Ele foi um herói.
Fez ontem, dia 8 de setembro, dois anos que partiu uma das pessoas mais importantes da minha vida. Uns dizem que foi para “outro patamar”, outros falam em “estado superior” ou até há quem diga que ele ainda “anda aqui”.
Estou certo de que “anda aqui” nas minhas memórias e no meu coração, pelo menos. Dou por mim a ter expressões dele, eu sempre ficava chateado quando ele as tinha comigo. Coisas como “não trabalho para a companhia da electricidade” sempre que deixava um candeeiro aceso. Ou a famosa “debaixo do meu teto quem manda sou eu”. Outras vezes dou conta que faço o mesmo tipo de piadas que ele fazia ou dizia à minha mãe; penso sempre “… pareço o meu pai…”

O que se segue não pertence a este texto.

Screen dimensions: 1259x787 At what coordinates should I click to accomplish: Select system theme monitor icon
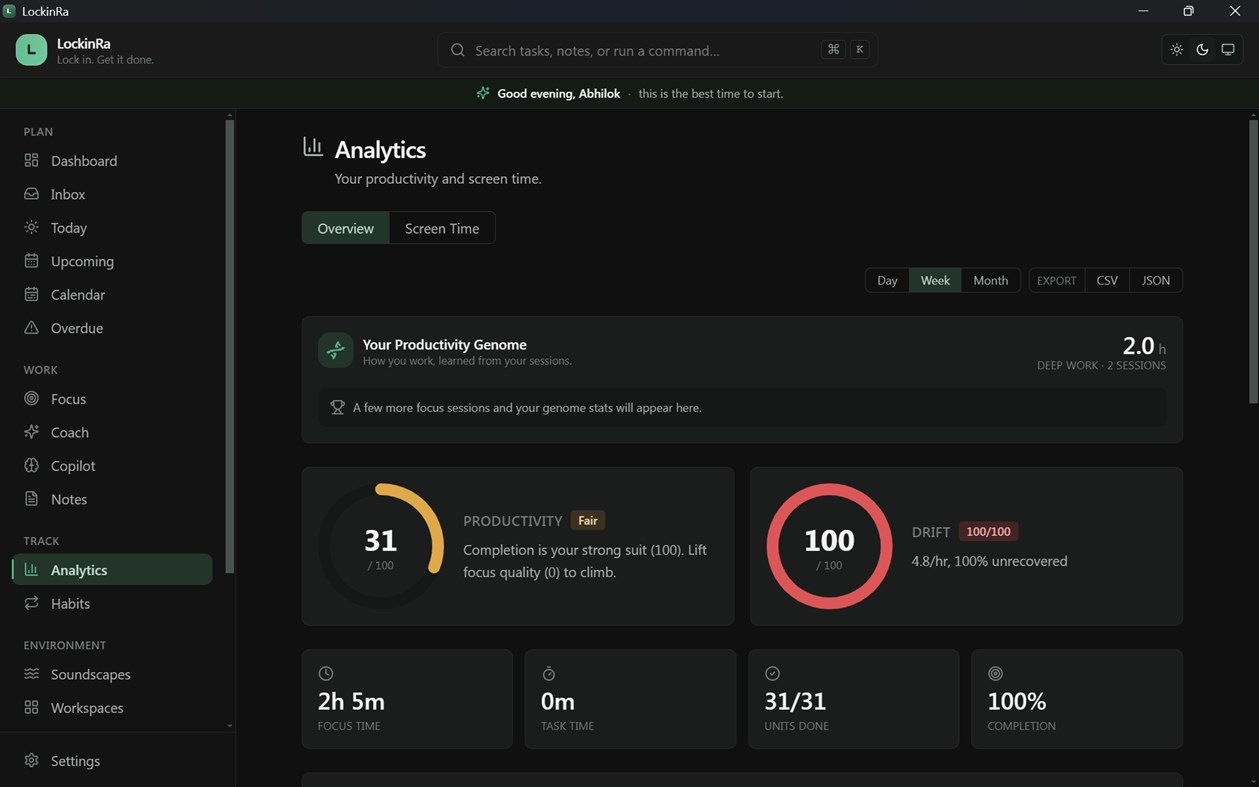pyautogui.click(x=1228, y=50)
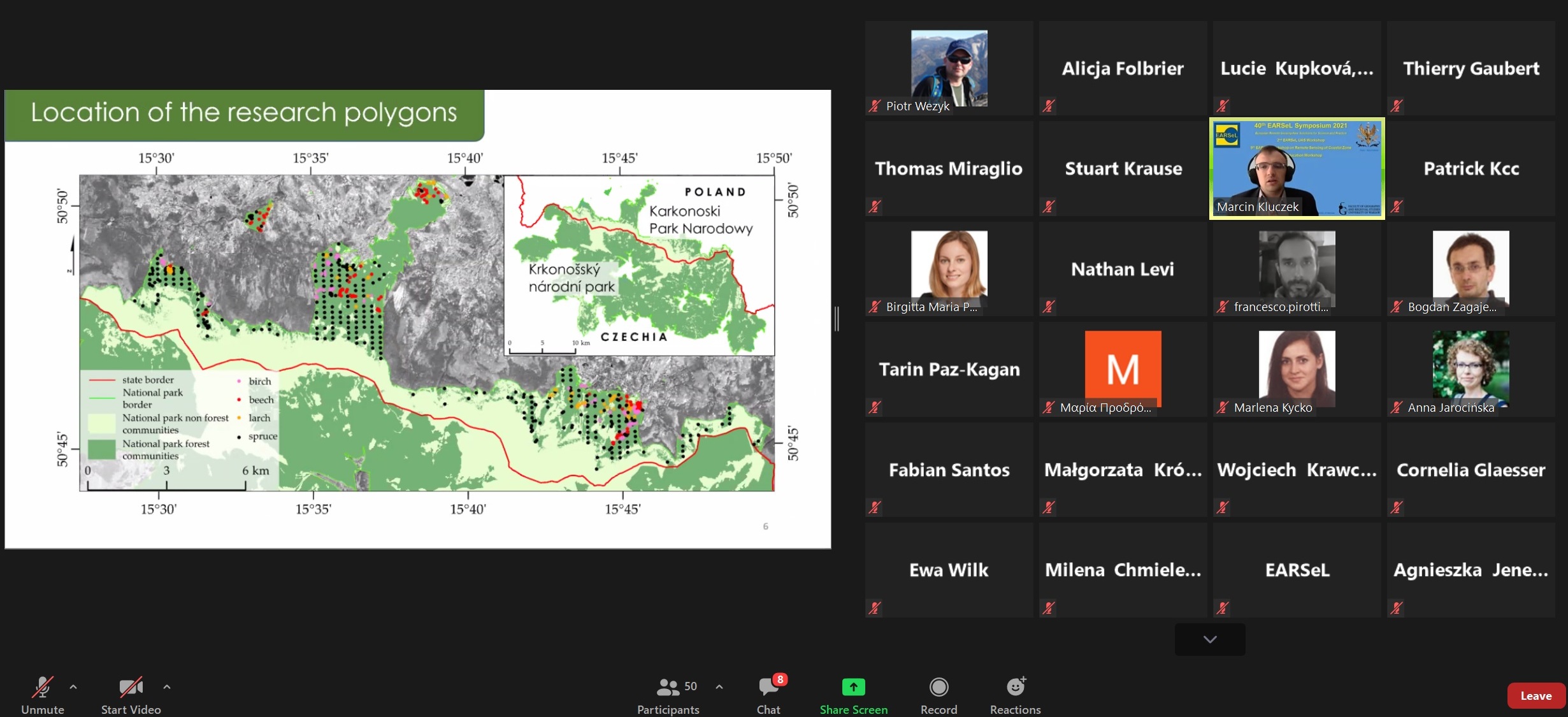Viewport: 1568px width, 717px height.
Task: Select Marcin Kluczek's active speaker video
Action: coord(1297,168)
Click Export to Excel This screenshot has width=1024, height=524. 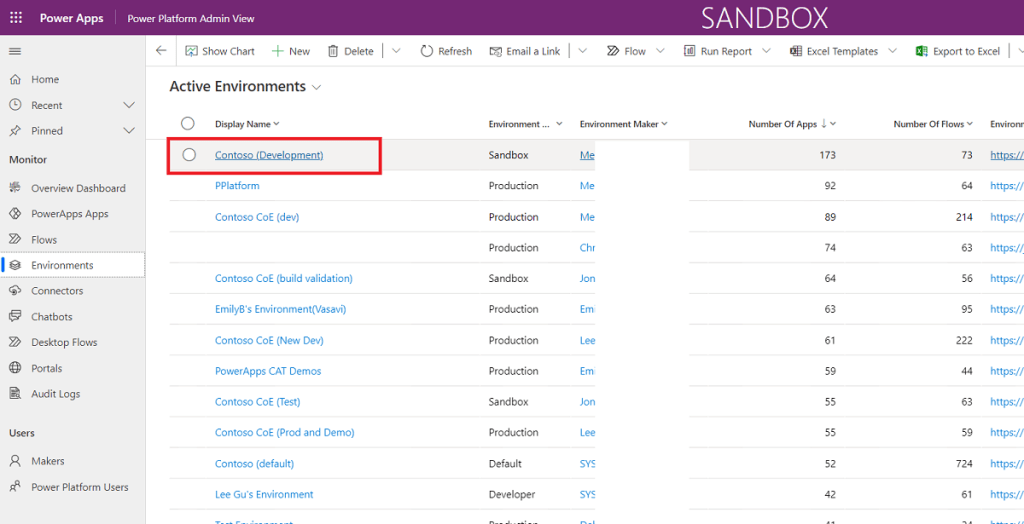958,51
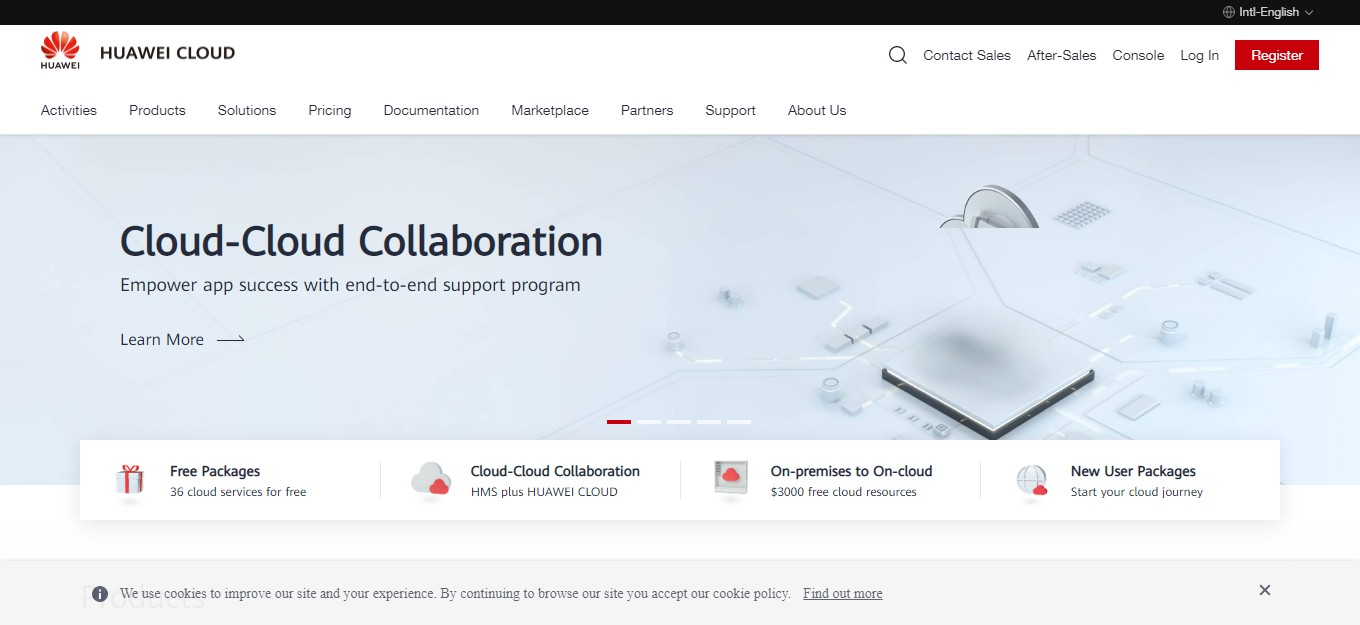Open the Find out more cookie link
This screenshot has height=625, width=1360.
(x=843, y=593)

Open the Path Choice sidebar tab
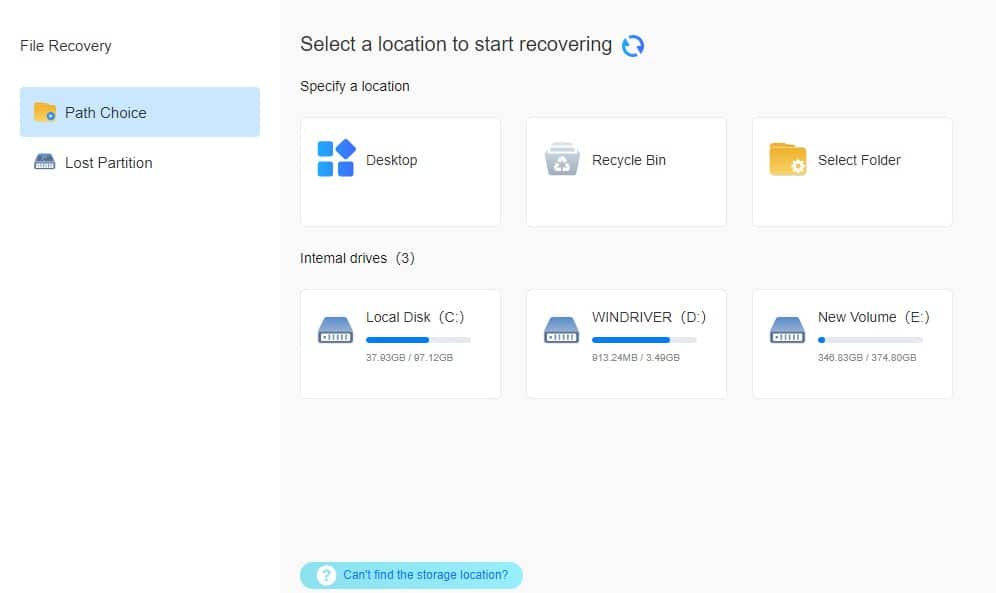coord(139,112)
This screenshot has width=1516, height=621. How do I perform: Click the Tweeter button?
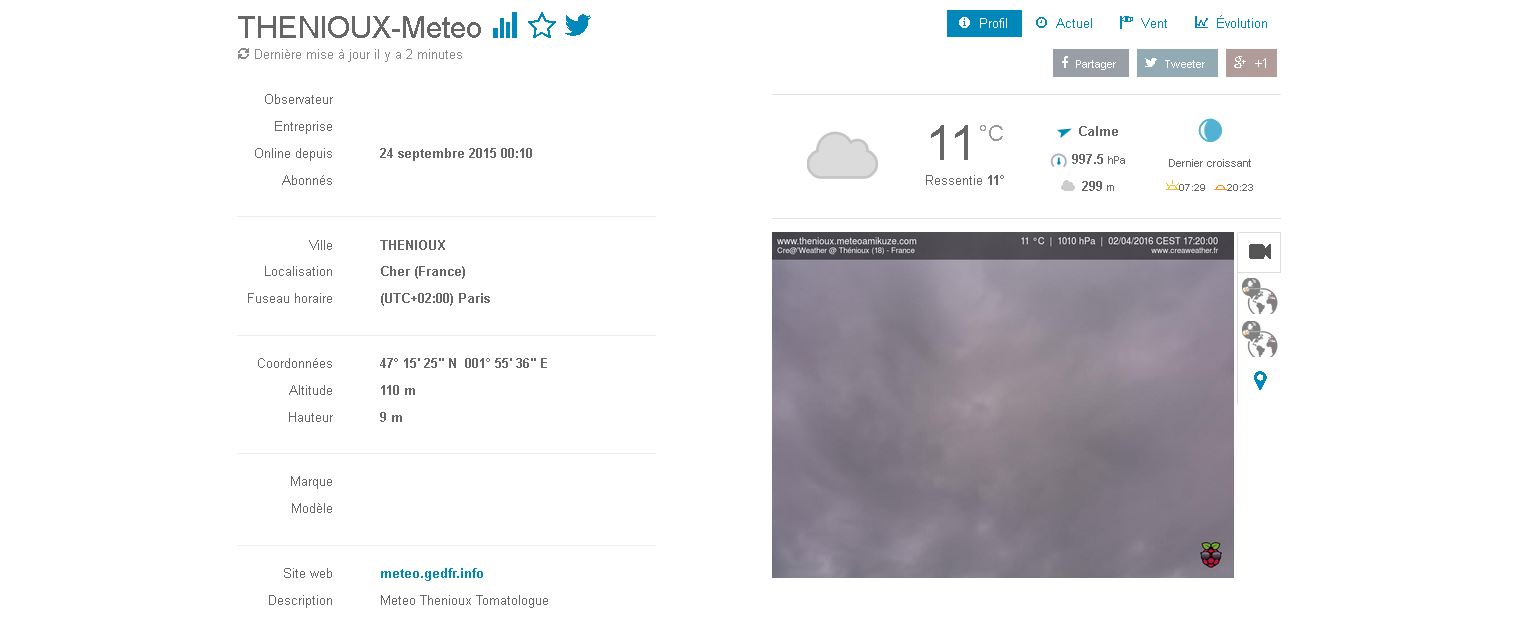click(1177, 63)
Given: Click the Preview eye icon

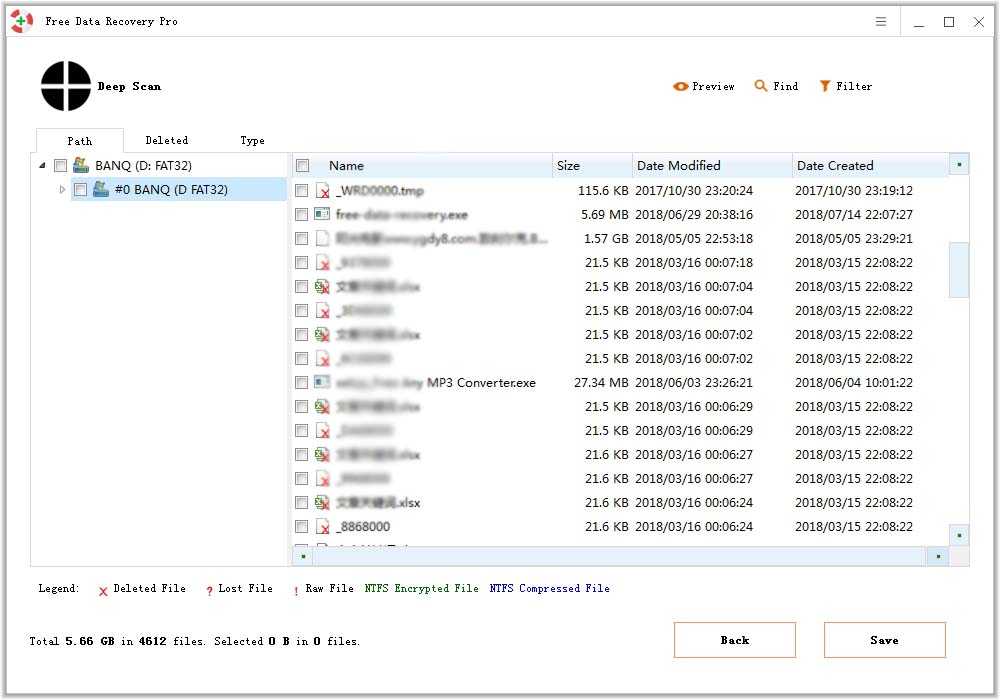Looking at the screenshot, I should point(681,87).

Sinto-o todos os dias. Seja no relógio dele que o uso com orgulho entre outros objetos pessoais ou nos livros maravilhosos que me deixou, muitos editados antes do meu nascimento, que os devoro diariamente.
Foi um homem que nasceu numa vila longe da cidade, sem pai presente e instituído num colégio interno. Quando ousou perguntar à minha avó quem era o seu pai, levou um estalo na cara. Outros tempos… Vila Marim, Mesão Frio nos anos 40 do século XX. Apesar das dificuldades, estudou, soube estar na vida, lutou e trabalhou sempre, mesmo na reforma não conseguia parar. Providenciou sempre para a família, nunca fomos ricos mas nunca nos faltou nada. Quando ele tinha a idade que tenho agora, já tinha alcançado mais do que eu, que tive a orientação que ele não teve. Uma família, foi empreendedor, trabalhou em Angola… tudo para que não faltasse nada à sua família.
Intitulo-o de herói não apenas pelas razões acima mas principalmente pela seguinte. Quando a doença apareceu, tomou uma decisão no silêncio. A minha mãe é doente de AVC desde há 12 anos e dada a falta de mobilidade dela, sentiu que devia cuidar dela acima de tudo. Foi a maior prova de amor que alguém pode dar a outra. Escondeu a doença, sofreu em silêncio e deu prioridade à sua companheira de vida ao cuidar dela até onde lhe foi permitido. Nunca contou a ninguém, nem a ela nem aos filhos (tenho duas irmãs) até a doença dar de si e em 5 semanas ele partiu.
Mesmo quase no leito do eterno descanso, deu-nos uma lição sobre o que é o amor.
Foi e será sempre o meu Herói, a quem eu chamo Pai e todos os dias o sinto presente.
E vocês, já falaram com o vosso pai, hoje?